• **Data for this exercise**

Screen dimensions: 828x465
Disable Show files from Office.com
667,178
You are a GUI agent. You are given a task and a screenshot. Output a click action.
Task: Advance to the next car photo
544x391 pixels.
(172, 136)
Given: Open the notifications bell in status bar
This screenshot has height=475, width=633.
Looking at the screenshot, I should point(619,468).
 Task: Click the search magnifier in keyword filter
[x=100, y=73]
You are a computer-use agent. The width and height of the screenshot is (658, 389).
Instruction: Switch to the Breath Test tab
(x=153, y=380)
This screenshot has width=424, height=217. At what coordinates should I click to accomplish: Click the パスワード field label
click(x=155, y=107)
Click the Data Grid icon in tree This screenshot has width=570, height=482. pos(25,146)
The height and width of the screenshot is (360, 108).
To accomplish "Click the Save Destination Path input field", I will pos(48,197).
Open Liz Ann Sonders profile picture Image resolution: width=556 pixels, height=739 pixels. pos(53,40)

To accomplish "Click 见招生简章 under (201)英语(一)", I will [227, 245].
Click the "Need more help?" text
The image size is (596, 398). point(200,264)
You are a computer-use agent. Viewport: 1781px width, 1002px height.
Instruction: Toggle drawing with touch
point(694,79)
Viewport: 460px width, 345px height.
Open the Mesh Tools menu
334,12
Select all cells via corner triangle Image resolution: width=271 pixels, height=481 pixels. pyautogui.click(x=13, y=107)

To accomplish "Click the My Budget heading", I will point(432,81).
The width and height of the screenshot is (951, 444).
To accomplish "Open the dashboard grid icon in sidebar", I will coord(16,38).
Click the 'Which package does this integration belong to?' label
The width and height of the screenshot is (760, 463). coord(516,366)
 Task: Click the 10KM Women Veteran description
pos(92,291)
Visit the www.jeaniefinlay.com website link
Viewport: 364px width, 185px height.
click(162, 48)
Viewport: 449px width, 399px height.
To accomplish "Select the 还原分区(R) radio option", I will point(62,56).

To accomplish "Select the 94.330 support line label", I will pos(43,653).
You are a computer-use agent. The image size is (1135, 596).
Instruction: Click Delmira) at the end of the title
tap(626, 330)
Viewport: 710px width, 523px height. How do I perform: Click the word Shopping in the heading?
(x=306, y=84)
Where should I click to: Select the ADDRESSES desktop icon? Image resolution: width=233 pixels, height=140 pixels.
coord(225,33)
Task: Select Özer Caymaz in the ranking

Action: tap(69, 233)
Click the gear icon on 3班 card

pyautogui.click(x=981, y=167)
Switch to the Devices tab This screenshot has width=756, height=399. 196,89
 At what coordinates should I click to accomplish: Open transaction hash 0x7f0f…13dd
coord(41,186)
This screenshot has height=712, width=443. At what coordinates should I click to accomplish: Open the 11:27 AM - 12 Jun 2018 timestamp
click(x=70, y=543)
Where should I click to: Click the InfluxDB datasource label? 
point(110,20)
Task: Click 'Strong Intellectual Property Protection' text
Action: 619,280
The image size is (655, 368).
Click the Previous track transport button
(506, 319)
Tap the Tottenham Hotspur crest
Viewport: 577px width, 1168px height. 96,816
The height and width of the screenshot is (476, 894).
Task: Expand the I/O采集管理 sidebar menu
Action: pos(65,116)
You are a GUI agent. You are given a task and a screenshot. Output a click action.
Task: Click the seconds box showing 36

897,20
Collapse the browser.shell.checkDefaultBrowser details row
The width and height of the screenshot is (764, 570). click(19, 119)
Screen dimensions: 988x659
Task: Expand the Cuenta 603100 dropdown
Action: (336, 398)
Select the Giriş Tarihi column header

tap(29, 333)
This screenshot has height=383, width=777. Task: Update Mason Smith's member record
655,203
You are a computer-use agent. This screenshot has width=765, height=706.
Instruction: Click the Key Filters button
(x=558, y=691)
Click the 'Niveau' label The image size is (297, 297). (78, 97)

• **What is required**
Make an exact copy of all the data.

• **Solution**
Screen dimensions: 828x465
Disable Show files from Office.com
667,178
You are a GUI agent. You are given a task and a screenshot. Output a click action.
Task: Advance to the next car photo
544x391 pixels.
(172, 136)
Given: Open the notifications bell in status bar
This screenshot has height=475, width=633.
Looking at the screenshot, I should point(619,468).
 Task: Click the search magnifier in keyword filter
[x=100, y=73]
You are a computer-use agent. The width and height of the screenshot is (658, 389).
Instruction: Switch to the Breath Test tab
(x=153, y=380)
This screenshot has width=424, height=217. At what coordinates should I click to accomplish: Click the パスワード field label
click(x=155, y=107)
Click the Data Grid icon in tree This screenshot has width=570, height=482. pos(25,146)
The height and width of the screenshot is (360, 108).
To accomplish "Click the Save Destination Path input field", I will pos(48,197).
Open Liz Ann Sonders profile picture Image resolution: width=556 pixels, height=739 pixels. pos(53,40)

To accomplish "Click 见招生简章 under (201)英语(一)", I will [227, 245].
Click the "Need more help?" text
The image size is (596, 398). point(200,264)
You are a computer-use agent. Viewport: 1781px width, 1002px height.
Instruction: Toggle drawing with touch
point(694,79)
Viewport: 460px width, 345px height.
Open the Mesh Tools menu
334,12
Select all cells via corner triangle Image resolution: width=271 pixels, height=481 pixels. pyautogui.click(x=13, y=107)

To accomplish "Click the My Budget heading", I will point(432,81).
The width and height of the screenshot is (951, 444).
To accomplish "Open the dashboard grid icon in sidebar", I will coord(16,38).
Click the 'Which package does this integration belong to?' label
The width and height of the screenshot is (760, 463). coord(516,366)
 Task: Click the 10KM Women Veteran description
pos(92,291)
Visit the www.jeaniefinlay.com website link
Viewport: 364px width, 185px height.
click(162, 48)
Viewport: 449px width, 399px height.
To accomplish "Select the 还原分区(R) radio option", I will point(62,56).

To accomplish "Select the 94.330 support line label", I will pos(43,653).
You are a computer-use agent. The image size is (1135, 596).
Instruction: Click Delmira) at the end of the title
tap(626, 330)
Viewport: 710px width, 523px height. How do I perform: Click the word Shopping in the heading?
(x=306, y=84)
Where should I click to: Select the ADDRESSES desktop icon? Image resolution: width=233 pixels, height=140 pixels.
coord(225,33)
Task: Select Özer Caymaz in the ranking

Action: tap(69, 233)
Click the gear icon on 3班 card

pyautogui.click(x=981, y=167)
Switch to the Devices tab This screenshot has width=756, height=399. 196,89
 At what coordinates should I click to accomplish: Open transaction hash 0x7f0f…13dd
coord(41,186)
This screenshot has height=712, width=443. At what coordinates should I click to accomplish: Open the 11:27 AM - 12 Jun 2018 timestamp
click(x=70, y=543)
Where should I click to: Click the InfluxDB datasource label? 
point(110,20)
Task: Click 'Strong Intellectual Property Protection' text
Action: 619,280
The image size is (655, 368).
Click the Previous track transport button
(506, 319)
Tap the Tottenham Hotspur crest
Viewport: 577px width, 1168px height. 96,816
The height and width of the screenshot is (476, 894).
Task: Expand the I/O采集管理 sidebar menu
Action: pos(65,116)
You are a GUI agent. You are given a task and a screenshot. Output a click action.
Task: Click the seconds box showing 36

897,20
Collapse the browser.shell.checkDefaultBrowser details row
The width and height of the screenshot is (764, 570). click(19, 119)
Screen dimensions: 988x659
Task: Expand the Cuenta 603100 dropdown
Action: (336, 398)
Select the Giriş Tarihi column header

tap(29, 333)
This screenshot has height=383, width=777. Task: Update Mason Smith's member record
655,203
You are a computer-use agent. This screenshot has width=765, height=706.
Instruction: Click the Key Filters button
(x=558, y=691)
Click the 'Niveau' label The image size is (297, 297). (78, 97)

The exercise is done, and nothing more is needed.